At that point, rather inconveniently, Lisa arrived from the scanner and walked over towards us.
‘Aren’t you both coming for breakfast?’ she asked.
‘We’ll be there in a minute,’ I said. ‘Austin and I are just discussing the running of his horses.’
She looked at Austin. ‘Did Mark tell you that I said you should get a new car?’
‘I’m sorry I was late.’
‘Yeah, you’re a bloody nuisance,’ Lisa said.
She had a well-earned reputation for believing that it was she who was doing the favour for the guests who agreed to come on her programme, rather than the other way round. And she wasn’t against giving them a hard time if they didn’t do as they were told.
‘I said to be here by seven thirty, not twenty to nine.’
‘I couldn’t help it,’ he whined. ‘The battery was flat. I had to wait for the AA. I got here as soon as I could.’
I bet he was now wishing he hadn’t bothered to make it here at all.
Austin managed to escape from my attentions by saying he was going to the gents on our way to breakfast, and then disappearing altogether.
I didn’t mind too much. I knew where to find him. For a start, he would be with Tortola Beach in the parade ring before the third race later that afternoon.
‘So how come you got yourself strangled?’ Lisa asked as we tucked into bacon and eggs in one of the grandstand restaurants. ‘Whoever did it couldn’t have been much cop if you’re still here to tell the tale.’
‘Oh, thanks a lot,’ I said. ‘I tell you, I’m damn lucky not to have been murdered.’
I explained to her in detail how I had crashed my car in order to survive and how I’d spent half the night in Addenbrooke’s hospital.
At last, Lisa started to take me seriously. ‘Have you any idea who it was?’
‘None,’ I said. ‘And I’ve no idea why, either.’
I decided not to mention anything to her about Mitchell Stacey. The more I thought about it the less likely it seemed that he had been involved. Strangulation from behind just didn’t seem to be his sort of thing. But I suppose I couldn’t be sure.
‘Were you serious when you said it might have something to do with the murder of Toby Woodley?’
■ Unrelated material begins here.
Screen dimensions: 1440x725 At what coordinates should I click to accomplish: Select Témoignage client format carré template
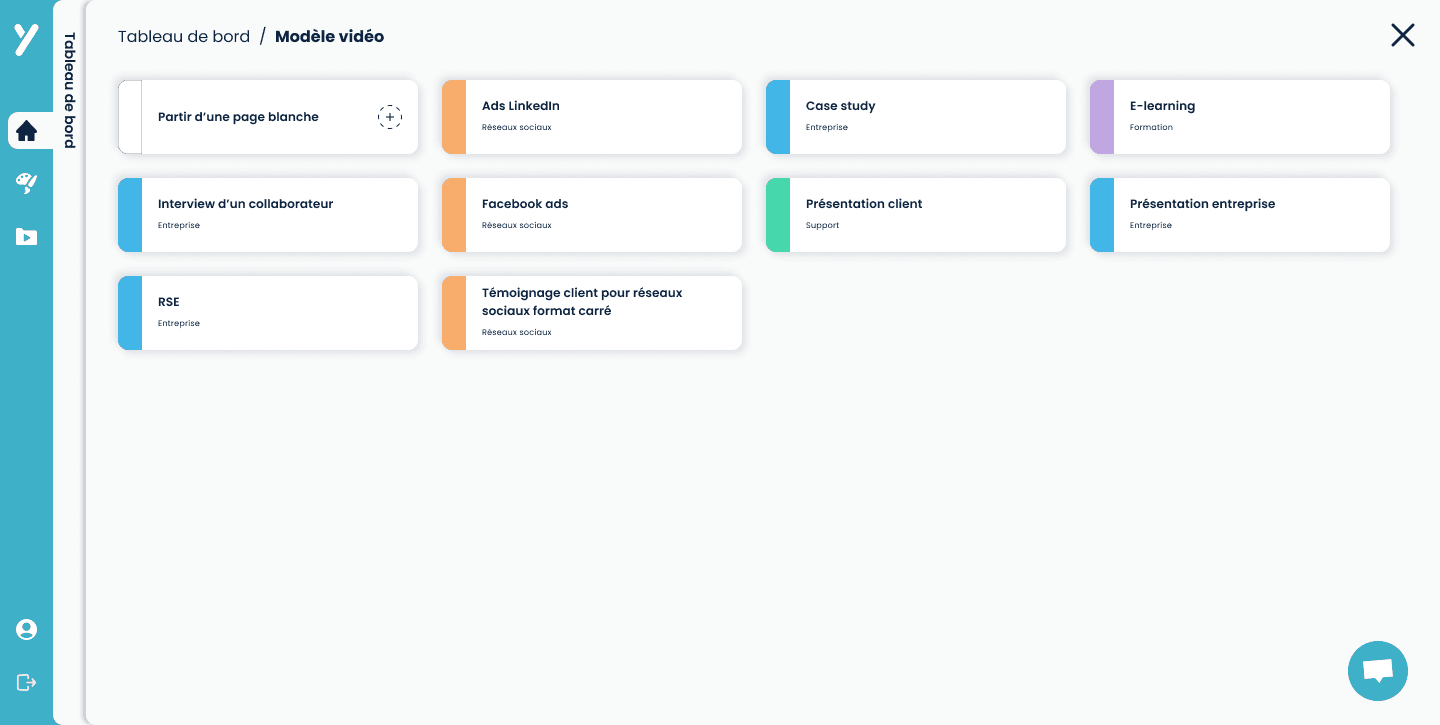(592, 313)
‘I really don’t know,’ I said. ‘Was it just coincidence that there were two “racing” attacks only two days apart, and I was present at both of them?’
‘Coincidences do happen, you know,’ Lisa said. ‘And Toby Woodley was such an awful little creep that there must have been a shedload of people queuing up to kill him. Me for one.’
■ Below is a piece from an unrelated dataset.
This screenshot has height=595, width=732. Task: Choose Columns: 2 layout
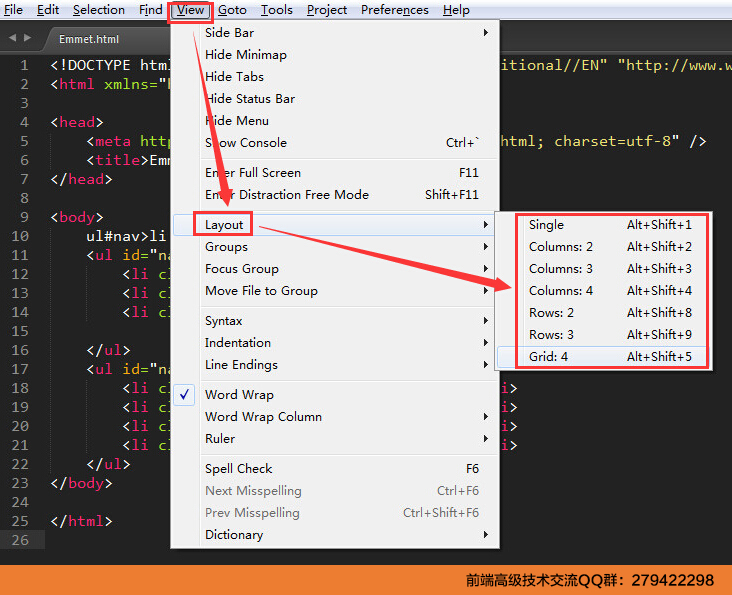(x=603, y=247)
‘He may have been an awful little creep but his death was still horrible. And no one deserves to be stabbed in the back.’
‘Oh, please,’ she mocked. ‘Don’t make me cry. Toby Woodley deserved everything he got.’
‘You’re a hard woman, Lisa. You might think differently if he’d died in your lap.’
‘Why, did he die in yours?’
‘As a matter of fact, he did.’
She was surprised. ‘I’d heard a rumour that you’d helped to give him CPR but I didn’t really believe it.’
‘All true, I’m afraid,’ I said. ‘Guilty as charged. Not that it did him any good. He bled to death, and quickly too. Very nasty.’
‘Do the police have any idea who did it?’
‘Not that I’m aware of,’ I said, ‘but they’d hardly tell me, anyway.’
‘Probably someone who got fed up with his bloody sniping. I don’t believe that man ever wrote a single word of truth in that rag of his.’
‘Do you remember that piece he did in the summer about a trainer laying his horses on the internet and then ensuring they lost?’
‘Remember it!’ Lisa said with irritation. ‘We did a segment about it on the show. Even had Woodley on as a guest because he promised me he’d reveal who it was on air.’
‘And did he?’ I couldn’t remember it, but I’d been abroad on holiday in late May.
‘Did he hell! It was a total waste of time. One of my worst ever shows. Little creep just sat there grinning like the Cheshire Cat, making promises he never kept. I reckon he simply made it all up. Load of old tosh. The bastard made me look like a fool.’
So that was why Lisa hated him so much.
‘And, madam, what were you doing on Wednesday evening last at nine o’clock?’ I mimicked a policeman holding a notebook.
‘Ha, ha,’ she said, forcing a smile. ‘I was at home, officer, watching
I thought about Austin Reynolds. Had he been the trainer in the story? Had Toby Woodley, in fact, been much closer to the truth than Lisa, or anyone else, had imagined?
‘You don’t think that story had anything to do with his death, then?’ I asked.
‘Do you?’
I could hardly say yes without backing it up with some sort of evidence and I didn’t really want to do that. Lisa had an uncanny ability for smelling out a story and the last thing I wanted was to put her on the scent of Clare and race fixing.
‘I don’t know,’ I said tamely, ‘but there must have been some motive. People don’t just stab someone for no reason.’
‘Don’t they?’ she said. ‘Haven’t you watched the news recently?’
Lisa lost interest in our conversation and started talking to the show’s director on her other side.